> [What this task involves]: Pictures stay out of the output. Return exactly the lines below from the one with "Instruction: Click the" down to the one with "Given: Click the", both included, and nothing more.
+===+
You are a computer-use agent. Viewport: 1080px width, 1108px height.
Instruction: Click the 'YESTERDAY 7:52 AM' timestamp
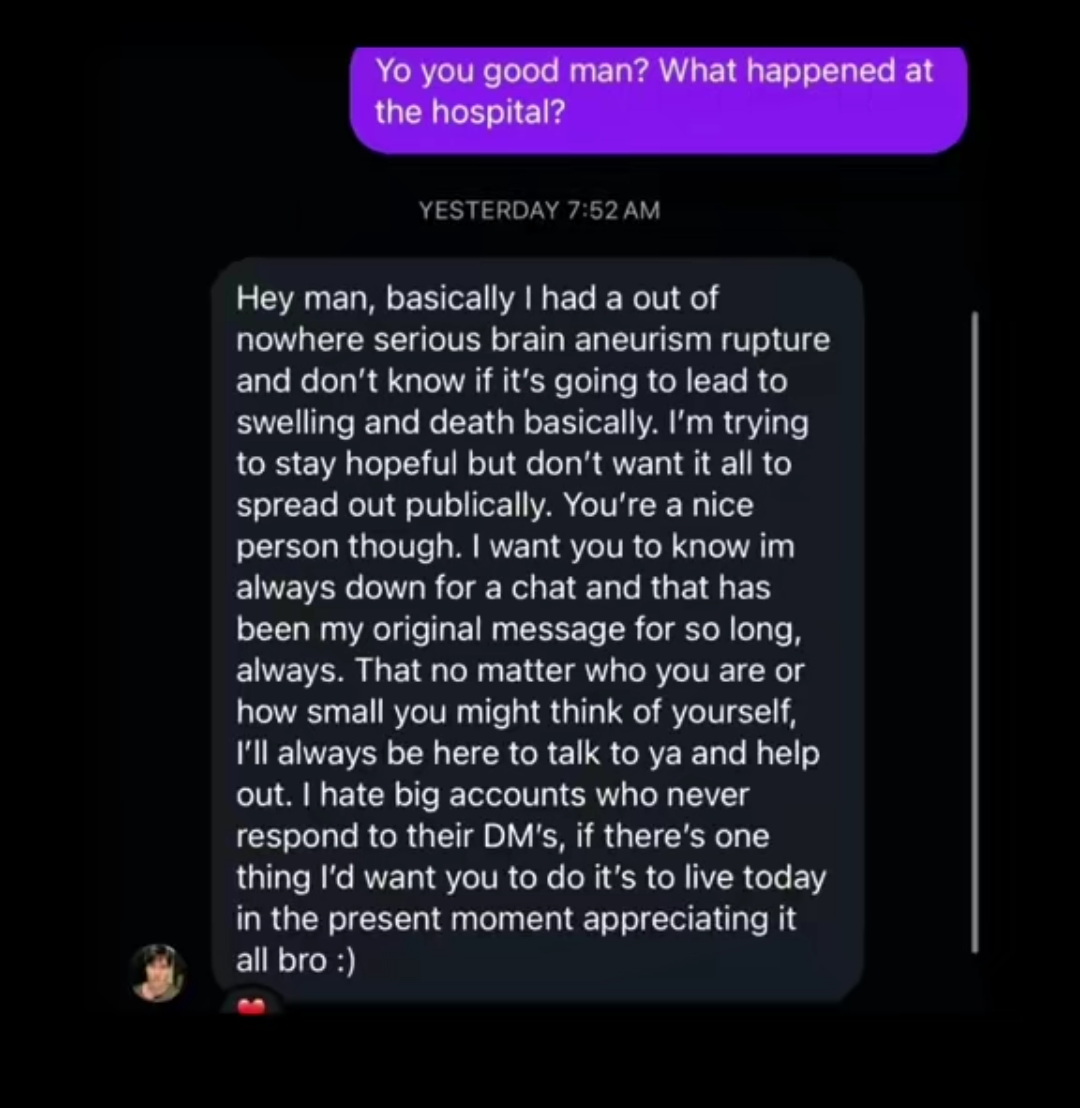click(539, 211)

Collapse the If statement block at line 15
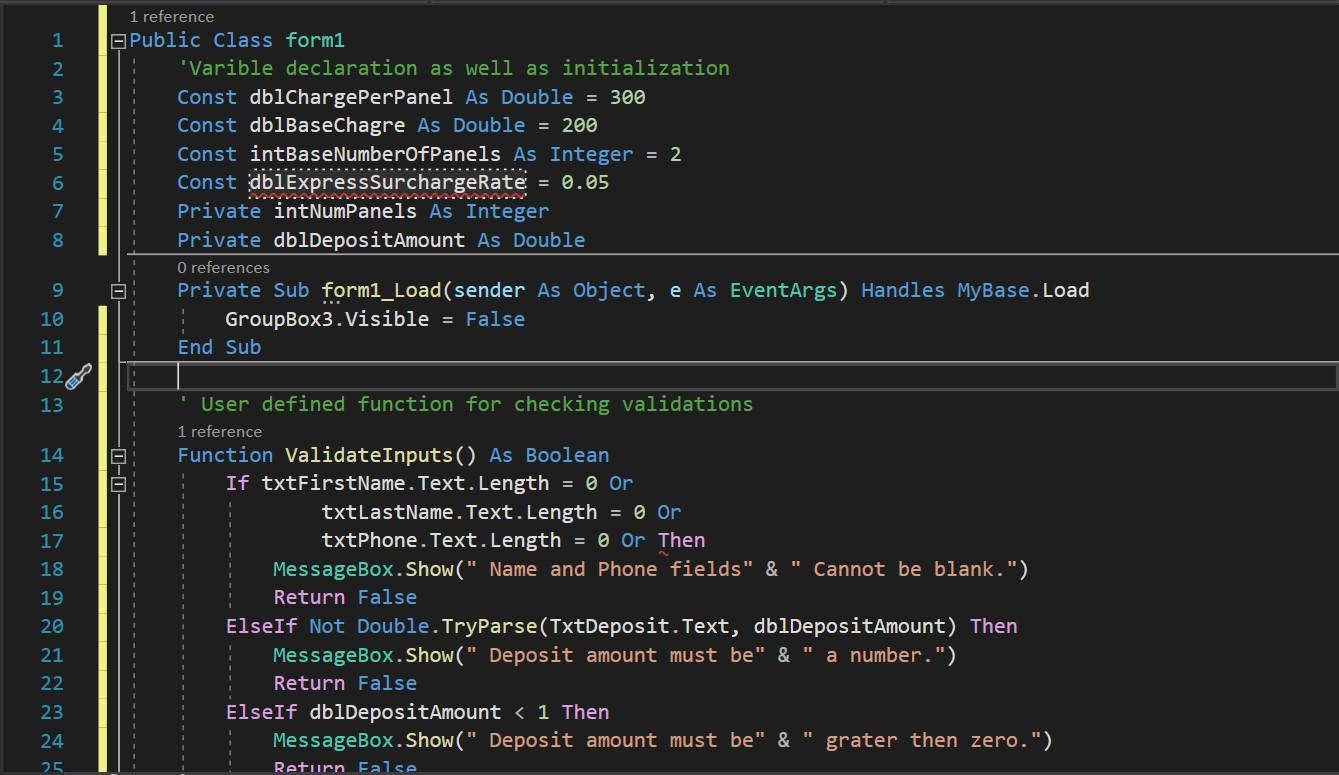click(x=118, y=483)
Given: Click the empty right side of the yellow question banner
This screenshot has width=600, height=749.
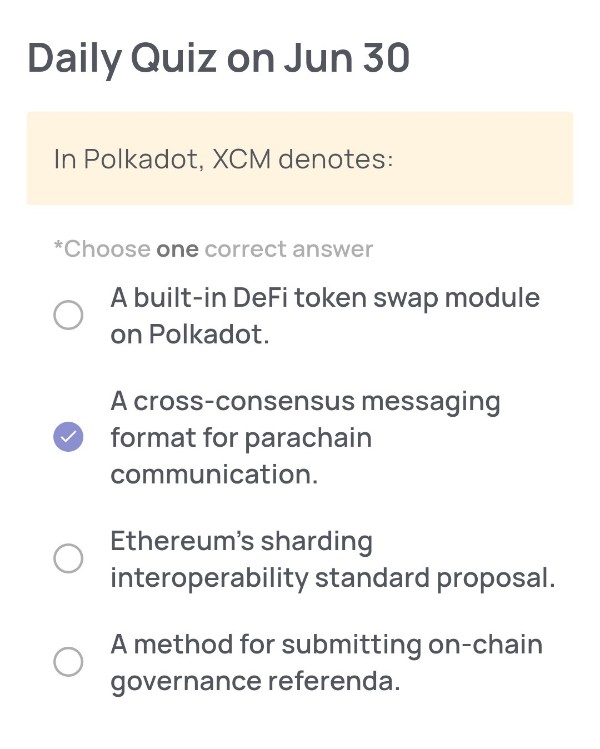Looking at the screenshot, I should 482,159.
+===+
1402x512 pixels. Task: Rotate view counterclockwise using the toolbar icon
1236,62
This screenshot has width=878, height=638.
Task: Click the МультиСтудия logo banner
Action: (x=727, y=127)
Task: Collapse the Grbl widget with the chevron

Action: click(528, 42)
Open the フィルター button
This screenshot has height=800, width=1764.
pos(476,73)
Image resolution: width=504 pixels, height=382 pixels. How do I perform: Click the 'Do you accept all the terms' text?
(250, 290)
+===+
> [Response box]:
Instruction: Click the 'YESTERDAY 7:52 AM' timestamp
click(539, 211)

Collapse the If statement block at line 15
click(x=118, y=483)
Given: Click the empty right side of the yellow question banner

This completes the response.